Here, Nursing Standard looks at some of the highlights of that exhibition and their modern equivalents, and explores why Florence Nightingale's legacy is vitally important to all nurses.

Florence Nightingale – the lady with the lamp
Florence Nightingale – the lady with the lamp
Florence Nightingale – the lady with the lamp

Turkish fanoos

Florence Nightingale is known as the ‘Lady with the lamp’, but many popular images depicting her making her rounds do not show the style of lamp she would have actually used. This was because most artists did not visit the hospital at Scutari in Turkey where she nursed in 1854 at the height of the Crimean War (1853-56).

Miss Nightingale carried a traditional fanoos, made of waxed linen, when doing her rounds in the four miles of dark wards at the vast military hospital. You can see from our animation here how the lamp should have looked.

Florence Nightingale Museum collections officer Chloe Wong says that Miss Nightingale and her colleagues would have used whatever equipment was to hand, and the most readily available would have been this style of lamp using a candle.

‘ Florence would find those who were in their final hours, keep them company and write letters home on their behalf’
Chloe Wong

‘Florence walked around the hospital at night, and often had the help of a young recovered patient who would carry the lamp for her.

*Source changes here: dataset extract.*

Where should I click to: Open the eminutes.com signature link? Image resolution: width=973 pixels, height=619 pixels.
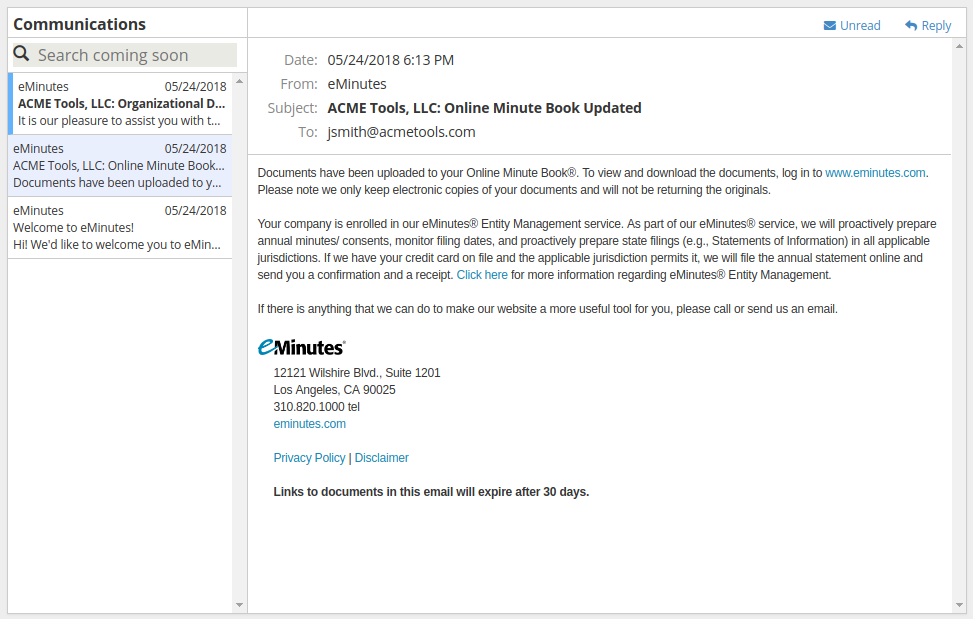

She didn’t want men to die alone in the night,’ Ms Wong says. ‘She would find those who were in their final hours, keep them company and write letters home on their behalf.’

This image of the nurse tending men on their sick beds fired up the public imagination back home in Britain, fuelling Miss Nightingale’s fame and focusing on the work of nurses. Pictures were generally drawn by artists who had never been to Scutari and often tended to use an incorrect style of lamp.

Pictures of Miss Nightingale often tended to use an incorrect style of lamp
Florence Nightingale with Turkish Fanoos

Today – a watchful eye

Anne Marie Rafferty, president of the RCN and professor of nursing policy at the Florence Nightingale Faculty of Nursing and Midwifery, King’s College London, says the iconic image of a nurse with a lamp resonates with the work carried out by every member of the profession today.

‘The lady with the lamp image has become the universal symbol for nursing. It is iconic and instantly recognisable,’ Professor Rafferty says. ‘I see the image as surveillance, the very raison d’etre of the nurse. The word “ward” derives from the Anglo-Saxon “wearden” meaning to watch. “Watching” the sick was the original function of the nurse long before Miss Nightingale came on the scene.’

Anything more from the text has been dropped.